Medium Image Sets (less than 2GB)
Medium size image sets might represent an entire experiment or a more complex image type, such as stitched image of a tissue or a lengthy time-lapse image.

  • Cloud Storage: [Dropbox]( and Google Drive are prominent cloud storage services that also make it easy to share images. Dropbox has 2GB of storage in the free plan and Google Drive has 15 GB. Image sets can be uploaded to either service and then a link can be created to grant access to the files for collaborators. Google Drive is integrated into Gmail such that if you attempt to attach a too-large file to an email, Gmail will offer to store the file on Google Drive.
  • File Transfer Service: One notable file transfer service is, which will transfer up to 2GB of data for free. The data is uploaded to for a limited amount of time (2 weeks). Then, a link is created that can be shared through email. Anyone with the link can then download the data. This is a convenient way to move medium amounts of data without having to store it long-term in a cloud storage service.

Large Image Sets (more than 2GB)
Large image sets are collections of images that might represent archives of images from a project that spanned months or years, or was part of a high-throughput screen. These image sets may not even fit on a single hard drive and might be processed by CellProfiler in headless mode on a computer cluster or cloud service such as Amazon Web Services (AWS).

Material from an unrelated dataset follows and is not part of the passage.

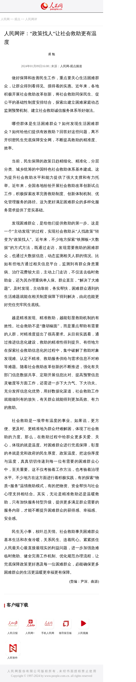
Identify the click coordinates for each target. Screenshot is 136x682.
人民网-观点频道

  • Cloud Services: Cloud services like AWS provide cloud storage similar to Google Drive or Dropbox. In AWS, the storage service S3 can be used to house data that can then be processed by the EC2 or ECS compute services (check out [Distributed CellProfiler]( for documentation on implementing CellProfiler in the cloud). An S3 bucket can be created for the imaging project and a file transfer client such as [CyberDuck]( can be used to manage the transfer of files to and from the bucket. Note that whomever maintains the AWS infrastructure must provide you and your collaborator access credentials.
  • FTP: If your group has a file server, then FTP, or SFTP, is a good option for moving files. This is like having cloud storage without having to open an account with Dropbox. The administrator of the file server will be able to provide you and your collaborator with a username and password. A free FTP client such as [FileZilla]( or Cyberduck provides a user interface for managing the transfer of files.

When all else fails… 

  • Physical Media: Sometimes the simplest solution is to copy the images to an external hard drive, DVD, or a flash drive. Then these images can be physically taken to a collaborator or sent through a postal service.

Final Thoughts

The above approaches represent only a handful of tools, services, and methods to share images and data. New options and updates are bound to appear as long as the demand for more images and data continues to rise. If you’ve got a favorite tool, or you think we’ve left out an important option please mention it in the comments.